I was full of imagination as a young girl. My mother says I was always telling stories and organizing make-believe with my two younger sisters, the neighbor kids and children from her home day care. Of course, I needed a loud, authoritative voice to be such a leader and I used it both day and night. It didn’t matter if I was dictating a group of preschoolers or playing on my own–I was on stage. My audience, whom I often envisioned watching me on a television commercial would need to hear me loud and clear.
One such commercial involved me, the star, selling toilet paper as I sat on the toilet during my morning school preparation ritual. I often got myself ready for school while my mother and sisters snoozed away. Unfortunately for my mom, the toilet faced the mirror-clad wall that divided my parents’ room from our only bathroom. Gold trimmed, square-foot mirrors covered that wall from ceiling to floor! How could a six-year-old resist? Not only could I rehearse my commercial, I could watch myself in action, just like I was on real TV.
For several days I practiced my commercial as part of my routine. Each time I reached the climatic ending my mother bellowed from her slumber.
My heart wrenched and my stomach felt suddenly hollow. Even as the boisterous leading lady, I still had feelings. Using exaggerated facial expressions as a replacement for my voice, I attempted to complete my monologue. But, my voice must have elevated itself as I emphasized the economical advantages of my preferred brand of toilet paper because the next thing I knew…
“Roanne! Shut Up!”
I set the unused roll on the counter near the sink and headed toward the kitchen sulking to myself. When repercussions of my verbal imagination were thwarted the next morning, I decided to take action. I quietly marched into my mother’s room.
“Mommy,” I breathed. Long, honey blond hair wrapped around her face and pillow, concealing her nose and lips. Their red and blue paisley comforter bunched up around her head and neck as the rest of her body sunk belly down into a king-sized water-bed with a stained wooden frame.
“Hmmm…” she mumbled, wrinkling her forehead and squeezing her eyes closed even more.

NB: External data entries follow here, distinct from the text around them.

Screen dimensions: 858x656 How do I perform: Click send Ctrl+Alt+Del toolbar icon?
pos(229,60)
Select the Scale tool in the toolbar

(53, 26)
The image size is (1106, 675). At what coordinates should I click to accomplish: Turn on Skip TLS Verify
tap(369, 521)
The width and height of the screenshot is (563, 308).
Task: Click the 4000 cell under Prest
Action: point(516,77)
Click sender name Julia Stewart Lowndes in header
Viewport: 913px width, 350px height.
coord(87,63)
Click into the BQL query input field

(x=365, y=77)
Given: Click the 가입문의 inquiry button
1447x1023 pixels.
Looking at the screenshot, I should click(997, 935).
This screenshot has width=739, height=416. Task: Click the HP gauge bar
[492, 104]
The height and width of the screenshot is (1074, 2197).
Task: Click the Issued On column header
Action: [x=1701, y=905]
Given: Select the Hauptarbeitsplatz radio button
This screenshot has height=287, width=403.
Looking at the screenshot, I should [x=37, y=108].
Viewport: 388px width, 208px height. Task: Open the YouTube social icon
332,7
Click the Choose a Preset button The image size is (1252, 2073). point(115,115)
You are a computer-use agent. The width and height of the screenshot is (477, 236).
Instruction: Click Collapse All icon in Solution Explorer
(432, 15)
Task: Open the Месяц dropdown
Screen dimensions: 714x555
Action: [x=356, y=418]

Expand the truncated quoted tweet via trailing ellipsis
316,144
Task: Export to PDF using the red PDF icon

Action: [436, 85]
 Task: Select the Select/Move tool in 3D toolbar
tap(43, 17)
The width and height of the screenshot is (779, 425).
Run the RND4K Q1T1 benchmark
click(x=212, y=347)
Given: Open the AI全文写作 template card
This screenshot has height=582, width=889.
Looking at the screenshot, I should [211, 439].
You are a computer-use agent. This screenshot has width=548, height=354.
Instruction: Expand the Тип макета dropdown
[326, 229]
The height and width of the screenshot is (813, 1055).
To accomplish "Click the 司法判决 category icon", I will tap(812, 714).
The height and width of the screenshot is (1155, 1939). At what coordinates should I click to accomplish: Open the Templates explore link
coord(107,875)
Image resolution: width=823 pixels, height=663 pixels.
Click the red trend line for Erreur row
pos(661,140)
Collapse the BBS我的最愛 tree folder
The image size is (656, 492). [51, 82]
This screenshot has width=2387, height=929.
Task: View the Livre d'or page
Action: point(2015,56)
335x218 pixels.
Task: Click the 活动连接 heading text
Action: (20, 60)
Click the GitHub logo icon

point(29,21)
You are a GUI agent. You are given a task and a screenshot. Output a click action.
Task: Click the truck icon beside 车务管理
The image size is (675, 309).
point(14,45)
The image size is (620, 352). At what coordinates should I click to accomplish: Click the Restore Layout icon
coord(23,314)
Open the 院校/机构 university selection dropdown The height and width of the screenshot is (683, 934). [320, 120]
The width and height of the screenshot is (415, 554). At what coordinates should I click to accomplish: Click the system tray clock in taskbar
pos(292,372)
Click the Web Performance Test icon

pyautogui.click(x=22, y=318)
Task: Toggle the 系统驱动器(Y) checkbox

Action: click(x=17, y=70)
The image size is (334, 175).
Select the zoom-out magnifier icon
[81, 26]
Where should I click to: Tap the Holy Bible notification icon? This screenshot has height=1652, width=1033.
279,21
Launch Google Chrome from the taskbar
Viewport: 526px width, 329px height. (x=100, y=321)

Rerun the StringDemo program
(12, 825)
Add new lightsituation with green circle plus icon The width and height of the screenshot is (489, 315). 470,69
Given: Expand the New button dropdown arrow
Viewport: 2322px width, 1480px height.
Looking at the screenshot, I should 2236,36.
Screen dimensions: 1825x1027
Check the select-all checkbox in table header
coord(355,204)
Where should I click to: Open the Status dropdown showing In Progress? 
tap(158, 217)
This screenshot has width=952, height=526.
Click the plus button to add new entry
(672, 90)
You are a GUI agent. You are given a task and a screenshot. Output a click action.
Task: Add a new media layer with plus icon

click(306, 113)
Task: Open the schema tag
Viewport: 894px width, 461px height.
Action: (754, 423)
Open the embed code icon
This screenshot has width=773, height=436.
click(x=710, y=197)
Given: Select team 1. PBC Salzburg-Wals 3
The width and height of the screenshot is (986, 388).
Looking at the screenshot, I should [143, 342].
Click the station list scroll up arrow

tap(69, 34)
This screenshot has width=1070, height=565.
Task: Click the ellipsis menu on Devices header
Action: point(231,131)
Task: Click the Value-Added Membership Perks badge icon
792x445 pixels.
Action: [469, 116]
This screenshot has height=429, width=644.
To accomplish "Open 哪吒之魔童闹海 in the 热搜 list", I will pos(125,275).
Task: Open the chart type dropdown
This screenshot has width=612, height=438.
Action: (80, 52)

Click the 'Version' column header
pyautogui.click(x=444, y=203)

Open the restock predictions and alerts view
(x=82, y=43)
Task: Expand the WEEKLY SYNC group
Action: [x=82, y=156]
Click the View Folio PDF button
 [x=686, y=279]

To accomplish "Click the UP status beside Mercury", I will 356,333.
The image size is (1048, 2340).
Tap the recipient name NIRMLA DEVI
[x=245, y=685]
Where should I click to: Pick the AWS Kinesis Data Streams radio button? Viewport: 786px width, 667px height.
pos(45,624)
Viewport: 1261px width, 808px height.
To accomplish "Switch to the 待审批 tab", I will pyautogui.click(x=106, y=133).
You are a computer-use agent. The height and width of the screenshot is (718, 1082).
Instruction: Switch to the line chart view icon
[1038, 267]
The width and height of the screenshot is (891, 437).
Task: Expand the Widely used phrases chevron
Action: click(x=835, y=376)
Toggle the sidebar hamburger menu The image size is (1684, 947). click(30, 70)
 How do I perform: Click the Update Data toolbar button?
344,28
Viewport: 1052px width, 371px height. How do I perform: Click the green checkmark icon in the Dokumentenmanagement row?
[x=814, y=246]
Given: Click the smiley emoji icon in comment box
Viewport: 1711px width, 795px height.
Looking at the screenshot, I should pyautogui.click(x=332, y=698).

“Can you please tell me to be quiet more nicely? When you say ‘shut up’, it really hurts my feelings.”
“Uh huh.” She sighed into her pillow. Her sour morning breath drifted into my nose from beneath the comforter. Then she turned her head until I could only see a pile of hair on the pillow.
Satisfied she had heard and understood me, I left and finished getting ready for school in silence.
The next morning, when it was time to do my commercial again, I felt a sense of encouragement from my small, yet fragile ego. This would be my final take. I had watched the little, brown-haired girl on television the night before, making mental notes on how to improve my own performance. Just as I was getting to the good part, and grabbed a fresh roll from the cupboard to show how soft my brand was, I was interrupted.
“Roanne! Shut Up!” My mother roared meaner and louder that she ever had before.
Hot, but silent tears gushed down my cheeks. My mother hadn’t heard me at all! Or she did hear me and didn’t care. I tore off several sheets of the Softest Toilet Paper on Earth and blew my nose with as little noise as possible. It was my final take all right, only not as I imagined it would be.
My commercial making days ended that morning. However, my imagination continued to build internally until I learned to write. When I was in the fifth grade, I received encouraging words from an elementary school teacher on a writing assignment. After that, I began expressing myself to no end with my quieter story telling method.
My mother doesn’t recall the incident in which she shattered my future in theater while simultaneously redirecting my storytelling urge into a lifelong passion for writing. Although I am known to tell personal stories on occasion, I try to only tell them if the receiving end appears interested, and awake.